What we learn from this text is that Jesus is one with His Church, with His little lambs. We serve Jesus by serving them. We love Jesus by loving them. Because Jesus is in and with His people, what we call in theology the “mystical union” of Christ with His believers. Christ is in you and you are in Christ. The Holy Trinity is in you and you are in the Holy Trinity. This is your reality in Baptism. And this is the reality that makes all the difference on Judgment Day. Not the works you’ve done. Those are a result of the Judgment already rendered, that Christ has become your sin and paid for it in full on the cross, and you are righteous in Him because He has fulfilled the Law for you, died for your forgiveness, and is risen for your new and eternal life. The Judgment is that you are righteous on account of Christ alone. And that Judgment has already been pronounced. On Judgment Day it will be made manifest, declared publicly, for all the world and for the devil and his demons to hear. But it is a reality now. So you can go to work now, loving and serving your neighbor, knowing the end is near, but not worrying about it, because you know exactly what will happen on that Day. The Lord Jesus will say to you, “Come, you who are blessed by my Father, inherit the kingdom prepared for you from the foundation of the world” (v. 34). And that will be a Day of great joy for you. Only those not found in Christ need fear that Day. For the Christian, it will be the Day when all that is wrong is made right again, when we are freed from our sinful flesh as our bodies are transformed into resurrection bodies like unto Christ, when God Himself will wipe every tear from our eyes.

Indeed, this is how it will happen on that Day: “the Lord himself will descend from heaven with a cry of command, with the voice of an archangel, and with the sound of the trumpet of God.

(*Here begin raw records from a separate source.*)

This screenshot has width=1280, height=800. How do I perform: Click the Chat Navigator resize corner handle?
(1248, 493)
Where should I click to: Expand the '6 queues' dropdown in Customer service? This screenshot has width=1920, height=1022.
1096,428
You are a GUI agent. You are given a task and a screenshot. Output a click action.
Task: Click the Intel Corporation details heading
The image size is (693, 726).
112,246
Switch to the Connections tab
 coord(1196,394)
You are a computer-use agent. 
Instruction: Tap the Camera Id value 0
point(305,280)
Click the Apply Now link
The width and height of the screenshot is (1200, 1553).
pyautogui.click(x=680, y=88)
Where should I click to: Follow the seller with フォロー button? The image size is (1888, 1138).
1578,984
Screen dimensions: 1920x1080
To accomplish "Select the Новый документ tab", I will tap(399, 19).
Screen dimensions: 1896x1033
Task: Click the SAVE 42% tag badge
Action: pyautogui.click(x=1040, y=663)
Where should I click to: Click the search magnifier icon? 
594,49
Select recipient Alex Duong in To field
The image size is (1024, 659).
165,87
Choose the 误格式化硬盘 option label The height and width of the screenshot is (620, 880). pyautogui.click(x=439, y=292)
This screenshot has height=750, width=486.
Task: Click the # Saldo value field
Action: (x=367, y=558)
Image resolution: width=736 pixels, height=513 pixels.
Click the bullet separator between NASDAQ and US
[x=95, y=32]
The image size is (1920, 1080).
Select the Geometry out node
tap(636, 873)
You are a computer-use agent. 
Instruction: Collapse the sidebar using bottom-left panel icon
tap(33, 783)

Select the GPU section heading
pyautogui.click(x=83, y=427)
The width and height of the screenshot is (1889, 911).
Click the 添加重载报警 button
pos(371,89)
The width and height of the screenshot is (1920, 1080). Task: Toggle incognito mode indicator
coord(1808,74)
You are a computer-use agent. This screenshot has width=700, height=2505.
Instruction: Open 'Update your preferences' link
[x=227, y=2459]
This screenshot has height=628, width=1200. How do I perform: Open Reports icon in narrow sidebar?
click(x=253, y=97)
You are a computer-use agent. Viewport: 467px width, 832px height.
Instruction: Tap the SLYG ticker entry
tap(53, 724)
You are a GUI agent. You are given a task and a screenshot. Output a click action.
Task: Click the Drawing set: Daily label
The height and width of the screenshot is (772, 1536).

And the dead in Christ will rise first. Then we who are alive, who are left, will be caught up together with them in the clouds to meet the Lord in the air” (1 Thess. 4:16-17). Hereupon will follow the Judgment, when the unbelievers will be cast into the eternal fire prepared for the devil and his angels. But you, beloved, because you are in Christ, will receive eternal life in a new heaven and a new earth. Believe it. Be comforted by it. Do not fear. For you are in Christ, and all your sins are forgiven. The verdict has been pronounced over you in Absolution this morning. You are righteous. In the Name of the Father, and of the Son (+), and of the Holy Spirit. Amen.